• **What needs to be done**: Write out every line of the records below as a numbered list, and leave out any blank lines.

start Records

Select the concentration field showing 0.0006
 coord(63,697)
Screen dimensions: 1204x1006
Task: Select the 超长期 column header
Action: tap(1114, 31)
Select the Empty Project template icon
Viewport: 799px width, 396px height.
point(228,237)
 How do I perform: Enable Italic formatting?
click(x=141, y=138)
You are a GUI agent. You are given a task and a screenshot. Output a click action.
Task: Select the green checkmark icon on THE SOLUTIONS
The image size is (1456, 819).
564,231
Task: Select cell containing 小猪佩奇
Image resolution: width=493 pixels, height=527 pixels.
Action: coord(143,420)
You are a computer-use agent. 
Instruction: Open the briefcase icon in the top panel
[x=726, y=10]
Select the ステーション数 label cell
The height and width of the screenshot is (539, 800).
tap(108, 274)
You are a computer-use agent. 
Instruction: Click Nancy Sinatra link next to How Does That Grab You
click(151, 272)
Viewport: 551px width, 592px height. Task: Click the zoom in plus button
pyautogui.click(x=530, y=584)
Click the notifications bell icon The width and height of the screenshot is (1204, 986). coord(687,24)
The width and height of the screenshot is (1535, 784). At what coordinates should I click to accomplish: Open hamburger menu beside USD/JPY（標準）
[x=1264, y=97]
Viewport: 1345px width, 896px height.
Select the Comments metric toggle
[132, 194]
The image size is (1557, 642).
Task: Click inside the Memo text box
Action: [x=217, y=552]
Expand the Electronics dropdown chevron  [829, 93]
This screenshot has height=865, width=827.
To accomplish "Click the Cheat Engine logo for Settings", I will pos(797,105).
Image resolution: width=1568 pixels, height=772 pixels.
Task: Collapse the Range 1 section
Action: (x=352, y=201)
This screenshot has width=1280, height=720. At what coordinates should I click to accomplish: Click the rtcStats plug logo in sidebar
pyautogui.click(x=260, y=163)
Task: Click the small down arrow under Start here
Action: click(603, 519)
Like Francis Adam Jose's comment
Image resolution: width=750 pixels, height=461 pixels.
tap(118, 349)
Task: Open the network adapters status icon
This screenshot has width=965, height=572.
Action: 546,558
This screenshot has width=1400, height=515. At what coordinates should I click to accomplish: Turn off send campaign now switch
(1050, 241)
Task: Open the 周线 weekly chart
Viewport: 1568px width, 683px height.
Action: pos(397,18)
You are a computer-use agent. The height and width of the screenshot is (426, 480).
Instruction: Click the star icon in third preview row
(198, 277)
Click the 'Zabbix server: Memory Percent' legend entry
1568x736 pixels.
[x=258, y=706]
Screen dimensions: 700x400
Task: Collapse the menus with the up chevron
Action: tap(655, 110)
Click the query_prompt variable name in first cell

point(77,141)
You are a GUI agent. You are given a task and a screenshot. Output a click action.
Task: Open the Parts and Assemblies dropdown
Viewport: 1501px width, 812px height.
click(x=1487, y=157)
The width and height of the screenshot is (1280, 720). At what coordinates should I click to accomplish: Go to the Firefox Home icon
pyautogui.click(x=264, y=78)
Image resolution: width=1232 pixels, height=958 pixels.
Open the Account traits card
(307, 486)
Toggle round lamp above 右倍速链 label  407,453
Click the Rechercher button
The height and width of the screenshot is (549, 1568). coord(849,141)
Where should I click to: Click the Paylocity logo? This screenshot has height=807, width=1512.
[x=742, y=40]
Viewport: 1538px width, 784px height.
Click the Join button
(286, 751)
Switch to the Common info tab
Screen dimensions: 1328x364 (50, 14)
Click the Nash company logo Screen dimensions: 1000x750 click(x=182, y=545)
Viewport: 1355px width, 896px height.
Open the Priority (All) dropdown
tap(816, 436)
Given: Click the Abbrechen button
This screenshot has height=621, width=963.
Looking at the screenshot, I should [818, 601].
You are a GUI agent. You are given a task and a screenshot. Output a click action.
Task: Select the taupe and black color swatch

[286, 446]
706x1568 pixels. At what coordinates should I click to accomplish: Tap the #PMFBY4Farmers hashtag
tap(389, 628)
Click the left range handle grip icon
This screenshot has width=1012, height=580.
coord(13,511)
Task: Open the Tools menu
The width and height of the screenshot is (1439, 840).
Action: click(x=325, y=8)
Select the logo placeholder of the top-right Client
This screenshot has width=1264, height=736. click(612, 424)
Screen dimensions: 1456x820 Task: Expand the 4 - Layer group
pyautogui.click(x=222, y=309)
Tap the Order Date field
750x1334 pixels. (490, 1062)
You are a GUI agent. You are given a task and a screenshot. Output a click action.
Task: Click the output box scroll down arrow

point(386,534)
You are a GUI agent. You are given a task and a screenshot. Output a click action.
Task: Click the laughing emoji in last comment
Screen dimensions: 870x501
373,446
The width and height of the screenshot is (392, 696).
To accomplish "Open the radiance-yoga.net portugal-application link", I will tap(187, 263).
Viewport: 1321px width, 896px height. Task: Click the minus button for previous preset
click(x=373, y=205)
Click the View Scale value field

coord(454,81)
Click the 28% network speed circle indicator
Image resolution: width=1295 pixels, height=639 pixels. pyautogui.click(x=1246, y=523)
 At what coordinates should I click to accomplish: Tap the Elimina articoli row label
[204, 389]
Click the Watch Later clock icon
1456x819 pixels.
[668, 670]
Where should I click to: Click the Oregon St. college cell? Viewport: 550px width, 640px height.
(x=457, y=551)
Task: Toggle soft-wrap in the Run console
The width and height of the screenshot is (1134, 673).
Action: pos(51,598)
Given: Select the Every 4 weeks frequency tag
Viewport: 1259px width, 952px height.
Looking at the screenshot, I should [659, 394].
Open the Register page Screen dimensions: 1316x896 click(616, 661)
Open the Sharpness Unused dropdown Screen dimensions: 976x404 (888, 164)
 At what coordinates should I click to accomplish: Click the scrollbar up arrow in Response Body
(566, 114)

end Records

• **The answer**:
1. Select the concentration field showing 0.0006
2.  coord(63,697)
3. Screen dimensions: 1204x1006
4. Task: Select the 超长期 column header
5. Action: tap(1114, 31)
6. Select the Empty Project template icon
7. Viewport: 799px width, 396px height.
8. point(228,237)
9.  How do I perform: Enable Italic formatting?
10. click(x=141, y=138)
11. You are a GUI agent. You are given a task and a screenshot. Output a click action.
12. Task: Select the green checkmark icon on THE SOLUTIONS
13. The image size is (1456, 819).
14. 564,231
15. Task: Select cell containing 小猪佩奇
16. Image resolution: width=493 pixels, height=527 pixels.
17. Action: coord(143,420)
18. You are a computer-use agent. 
19. Instruction: Open the briefcase icon in the top panel
20. [x=726, y=10]
21. Select the ステーション数 label cell
22. The height and width of the screenshot is (539, 800).
23. tap(108, 274)
24. You are a computer-use agent. 
25. Instruction: Click Nancy Sinatra link next to How Does That Grab You
26. click(151, 272)
27. Viewport: 551px width, 592px height. Task: Click the zoom in plus button
28. pyautogui.click(x=530, y=584)
29. Click the notifications bell icon The width and height of the screenshot is (1204, 986). coord(687,24)
30. The width and height of the screenshot is (1535, 784). At what coordinates should I click to accomplish: Open hamburger menu beside USD/JPY（標準）
31. [x=1264, y=97]
32. Viewport: 1345px width, 896px height.
33. Select the Comments metric toggle
34. [132, 194]
35. The image size is (1557, 642).
36. Task: Click inside the Memo text box
37. Action: [x=217, y=552]
38. Expand the Electronics dropdown chevron  [829, 93]
39. This screenshot has height=865, width=827.
40. To accomplish "Click the Cheat Engine logo for Settings", I will pos(797,105).
41. Image resolution: width=1568 pixels, height=772 pixels.
42. Task: Collapse the Range 1 section
43. Action: (x=352, y=201)
44. This screenshot has width=1280, height=720. At what coordinates should I click to accomplish: Click the rtcStats plug logo in sidebar
45. pyautogui.click(x=260, y=163)
46. Task: Click the small down arrow under Start here
47. Action: click(603, 519)
48. Like Francis Adam Jose's comment
49. Image resolution: width=750 pixels, height=461 pixels.
50. tap(118, 349)
51. Task: Open the network adapters status icon
52. This screenshot has width=965, height=572.
53. Action: 546,558
54. This screenshot has width=1400, height=515. At what coordinates should I click to accomplish: Turn off send campaign now switch
55. (1050, 241)
56. Task: Open the 周线 weekly chart
57. Viewport: 1568px width, 683px height.
58. Action: pos(397,18)
59. You are a computer-use agent. The height and width of the screenshot is (426, 480).
60. Instruction: Click the star icon in third preview row
61. (198, 277)
62. Click the 'Zabbix server: Memory Percent' legend entry
63. 1568x736 pixels.
64. [x=258, y=706]
65. Screen dimensions: 700x400
66. Task: Collapse the menus with the up chevron
67. Action: tap(655, 110)
68. Click the query_prompt variable name in first cell
69. point(77,141)
70. You are a GUI agent. You are given a task and a screenshot. Output a click action.
71. Task: Open the Parts and Assemblies dropdown
72. Viewport: 1501px width, 812px height.
73. click(x=1487, y=157)
74. The width and height of the screenshot is (1280, 720). At what coordinates should I click to accomplish: Go to the Firefox Home icon
75. pyautogui.click(x=264, y=78)
76. Image resolution: width=1232 pixels, height=958 pixels.
77. Open the Account traits card
78. (307, 486)
79. Toggle round lamp above 右倍速链 label  407,453
80. Click the Rechercher button
81. The height and width of the screenshot is (549, 1568). coord(849,141)
82. Where should I click to: Click the Paylocity logo? This screenshot has height=807, width=1512.
83. [x=742, y=40]
84. Viewport: 1538px width, 784px height.
85. Click the Join button
86. (286, 751)
87. Switch to the Common info tab
88. Screen dimensions: 1328x364 (50, 14)
89. Click the Nash company logo Screen dimensions: 1000x750 click(x=182, y=545)
90. Viewport: 1355px width, 896px height.
91. Open the Priority (All) dropdown
92. tap(816, 436)
93. Given: Click the Abbrechen button
94. This screenshot has height=621, width=963.
95. Looking at the screenshot, I should [818, 601].
96. You are a GUI agent. You are given a task and a screenshot. Output a click action.
97. Task: Select the taupe and black color swatch
98. [286, 446]
99. 706x1568 pixels. At what coordinates should I click to accomplish: Tap the #PMFBY4Farmers hashtag
100. tap(389, 628)
101. Click the left range handle grip icon
102. This screenshot has width=1012, height=580.
103. coord(13,511)
104. Task: Open the Tools menu
105. The width and height of the screenshot is (1439, 840).
106. Action: click(x=325, y=8)
107. Select the logo placeholder of the top-right Client
108. This screenshot has width=1264, height=736. click(612, 424)
109. Screen dimensions: 1456x820 Task: Expand the 4 - Layer group
110. pyautogui.click(x=222, y=309)
111. Tap the Order Date field
112. 750x1334 pixels. (490, 1062)
113. You are a GUI agent. You are given a task and a screenshot. Output a click action.
114. Task: Click the output box scroll down arrow
115. point(386,534)
116. You are a GUI agent. You are given a task and a screenshot. Output a click action.
117. Task: Click the laughing emoji in last comment
118. Screen dimensions: 870x501
119. 373,446
120. The width and height of the screenshot is (392, 696).
121. To accomplish "Open the radiance-yoga.net portugal-application link", I will tap(187, 263).
122. Viewport: 1321px width, 896px height. Task: Click the minus button for previous preset
123. click(x=373, y=205)
124. Click the View Scale value field
125. coord(454,81)
126. Click the 28% network speed circle indicator
127. Image resolution: width=1295 pixels, height=639 pixels. pyautogui.click(x=1246, y=523)
128.  At what coordinates should I click to accomplish: Tap the Elimina articoli row label
129. [204, 389]
130. Click the Watch Later clock icon
131. 1456x819 pixels.
132. [668, 670]
133. Where should I click to: Click the Oregon St. college cell? Viewport: 550px width, 640px height.
134. (x=457, y=551)
135. Task: Toggle soft-wrap in the Run console
136. The width and height of the screenshot is (1134, 673).
137. Action: pos(51,598)
138. Given: Select the Every 4 weeks frequency tag
139. Viewport: 1259px width, 952px height.
140. Looking at the screenshot, I should [659, 394].
141. Open the Register page Screen dimensions: 1316x896 click(616, 661)
142. Open the Sharpness Unused dropdown Screen dimensions: 976x404 (888, 164)
143.  At what coordinates should I click to accomplish: Click the scrollbar up arrow in Response Body
144. (566, 114)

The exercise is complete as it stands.